Dans Les Cavaliers, pièce satirique du dramaturge comique athénien Aristophane, Démosthène s'adresse à un marchand de saucisses et lui dit : « Continuez à faire exactement ce que vous faites : vous mêler d'affaires publiques et toujours gagner le peuple à la flatterie. Le reste est tout à fait digne d'un démagogue : vous avez une voix odieuse, une nature perverse et vous êtes un homme du marché. Vous possédez tout ce qui est nécessaire à la politique.
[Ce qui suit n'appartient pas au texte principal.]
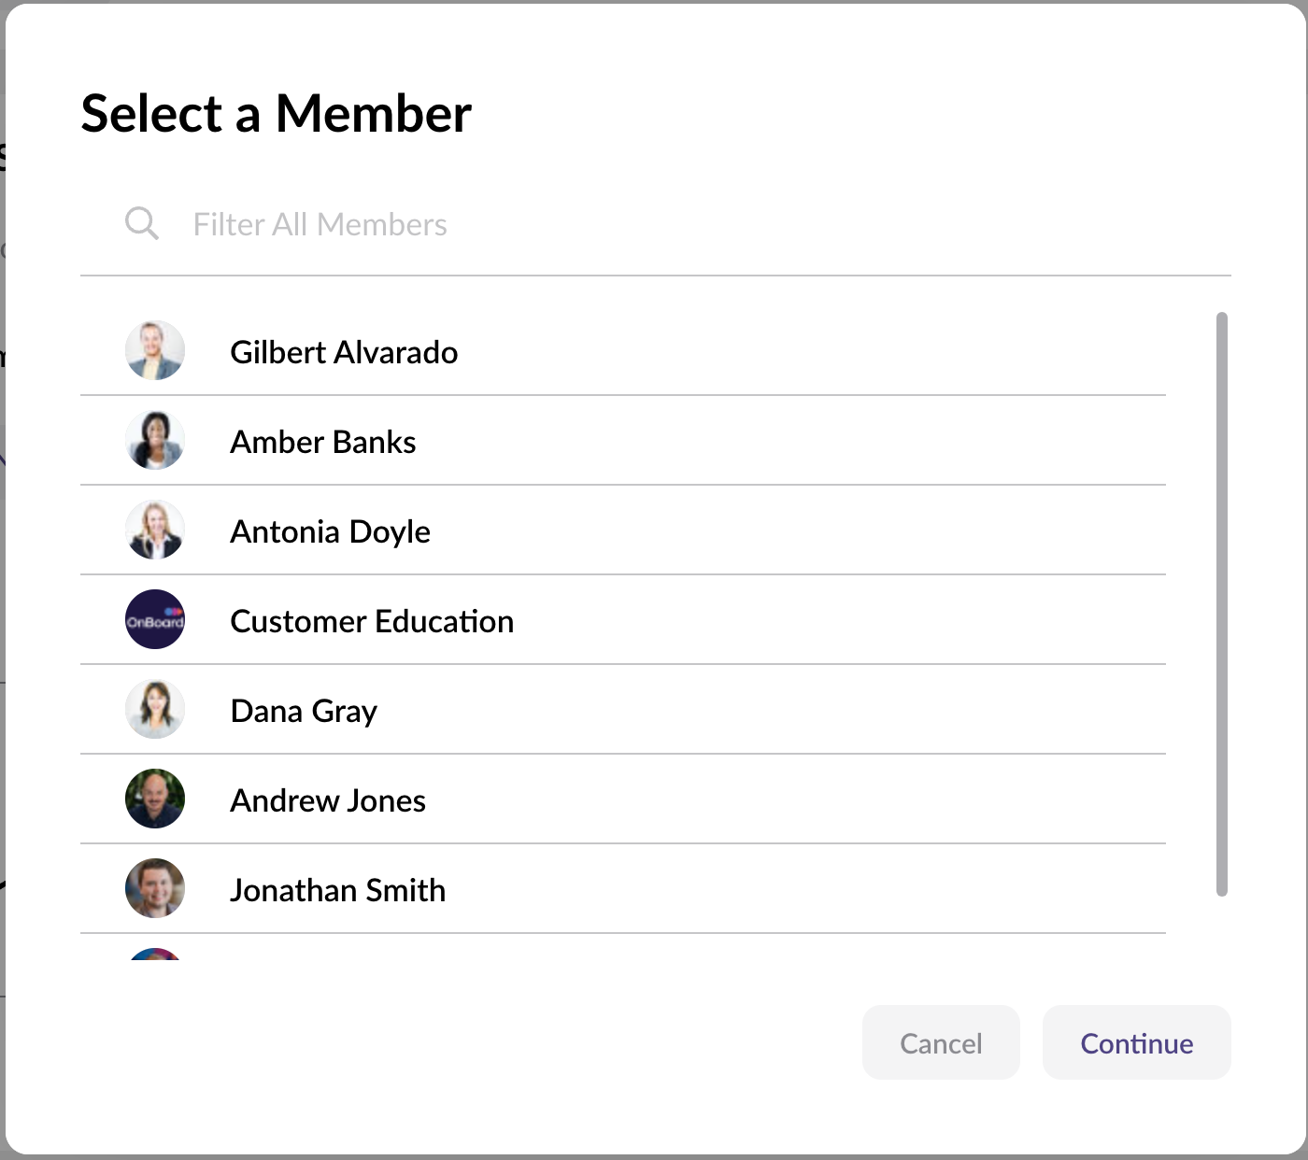The width and height of the screenshot is (1308, 1160).
Task: Click Jonathan Smith's profile picture
Action: point(155,889)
Les oracles vous sont favorables, même celui de Delphes ; mais couronnez et libez Coalémos ! »[5]
De nombreuses traductions ajoutent « le dieu de la stupidité » vers la fin de ce discours manifestement satirique de Démosthène, mais cette mention est absente du texte grec original[5].
Dans sa Vie de Cimon, le philosophe grec Plutarque écrit : « …Cimon avait la réputation d’être dissolu et buveur, et de tenir de son grand-père (Cimon Coalémos), qui, dit-on, en raison de sa simplicité, était surnommé Coalémos (le Simple d’esprit)… » [6]
D’après le contexte, on peut supposer que Coalémos était le nom donné au grand-père de Cimon, qui portait également le nom de Cimon. Plutarque ne donne aucune indication selon laquelle Coalémos ferait référence à une divinité ou à un démon.